Burnley manager Sean Dyche is willing to offer his former midfielder Joey Barton a lifeline with the Clarets – should he want it.
The 34-year-old has been a free agent since the mutual termination of his contract with Scottish Premiership side Rangers, which had ended tumultuously in the wake of training fall-outs and betting infringements.
Barton played a crucial role in helping Burnley earn promotion back to the Premier League as SkyBet Championship title winners, but declined to extend his Turf Moor stay in favour of a move north of the border.
However, the midfielder struggled to recapture the stunning form he enjoyed in East Lancashire, and made only five league appearances for the Ibrox outfit – the last of which, a 5-1 defeat to fierce Glasgow rivals Celtic, proving to be the nadir of his brief spell, which came to an end earlier this month.
‘If Joey requires our support here, he’d get that.’
And Dyche explained how ‘There’s lots of players in my past I’ve helped out,’ and that ‘if he [Barton] needed a base to get fit, among many other players I’ve helped out, I’d listen.’
The Clarets boss also remarked how, on previous occasions, he and his staff ‘have helped out young players, old players, with phone calls to their other clubs,’ and added ‘if Joey requires our support here, he’d get that.’
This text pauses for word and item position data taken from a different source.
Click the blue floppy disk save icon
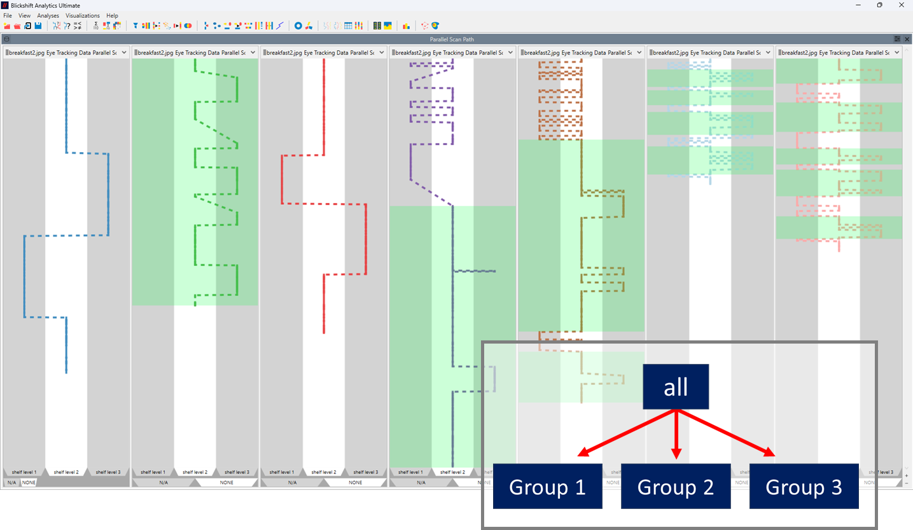The width and height of the screenshot is (913, 530). click(38, 26)
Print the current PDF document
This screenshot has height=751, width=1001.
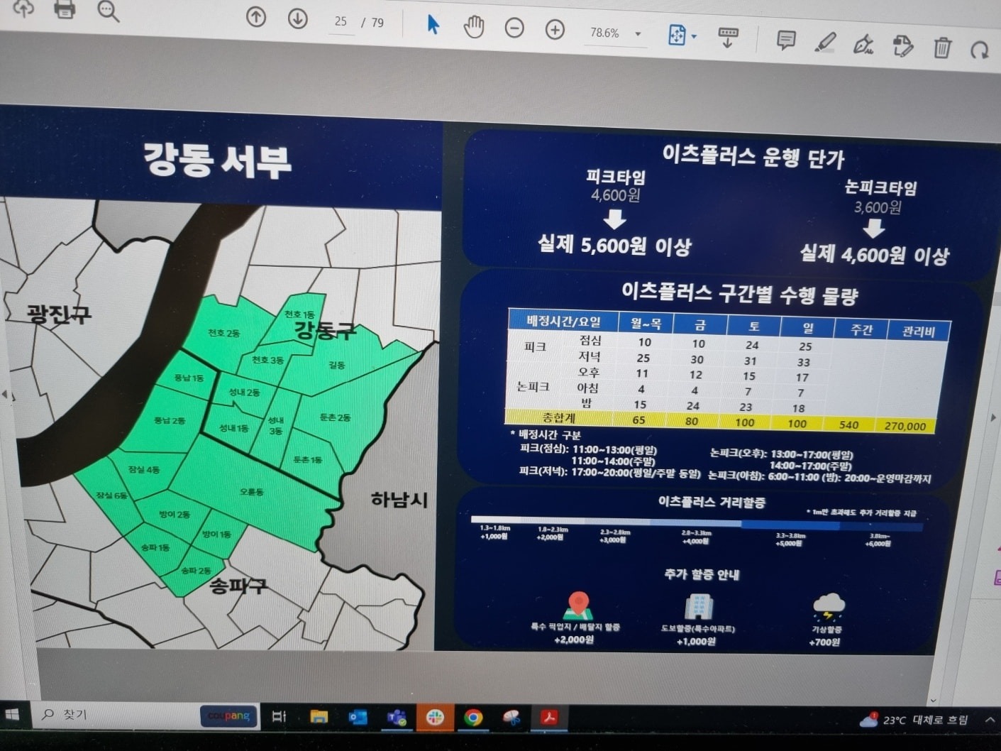point(65,10)
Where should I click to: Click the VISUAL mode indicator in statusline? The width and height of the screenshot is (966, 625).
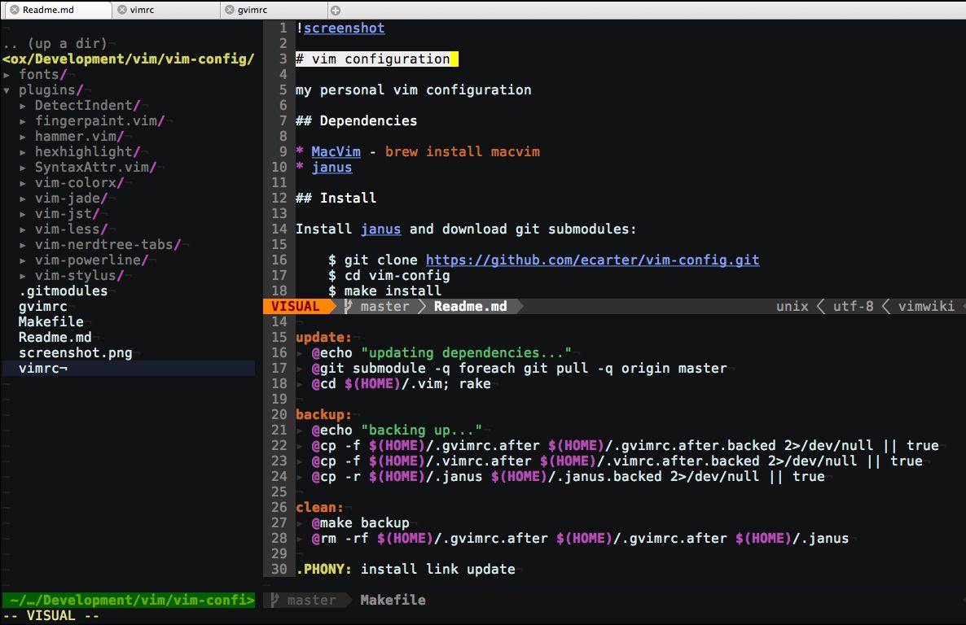(x=295, y=307)
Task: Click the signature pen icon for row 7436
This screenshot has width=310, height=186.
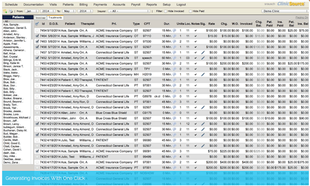Action: click(203, 129)
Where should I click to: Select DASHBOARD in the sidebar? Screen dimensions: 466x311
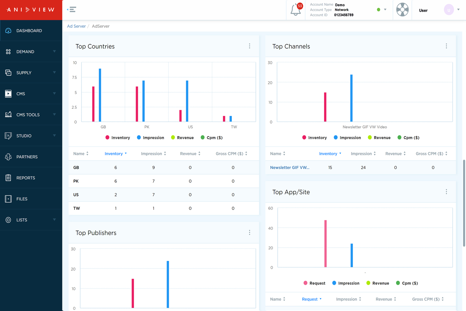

Dyche and Barton enjoyed a good working relationship, with the latter a much more composed, restrained character than under different management regimes – so much so that he was named in the Championship’s Team of the Year with an impressive discipline record.
But Barton’s former manager was also quick to realise that his options were open, adding ‘that’s if he requires it [the club’s help]. If he doesn’t, he’ll move forward where he needs to move forward to.’
Speaking on Thursday ahead of his side’s trip to West Bromwich Albion on Monday evening, Dyche was also quizzed about a possible permanent return for Barton, but refused to be drawn on the subject, stating ‘Beyond the help, that would be it. The rest is for the future, not for now. If there’s any guarantee, that’s for the future.’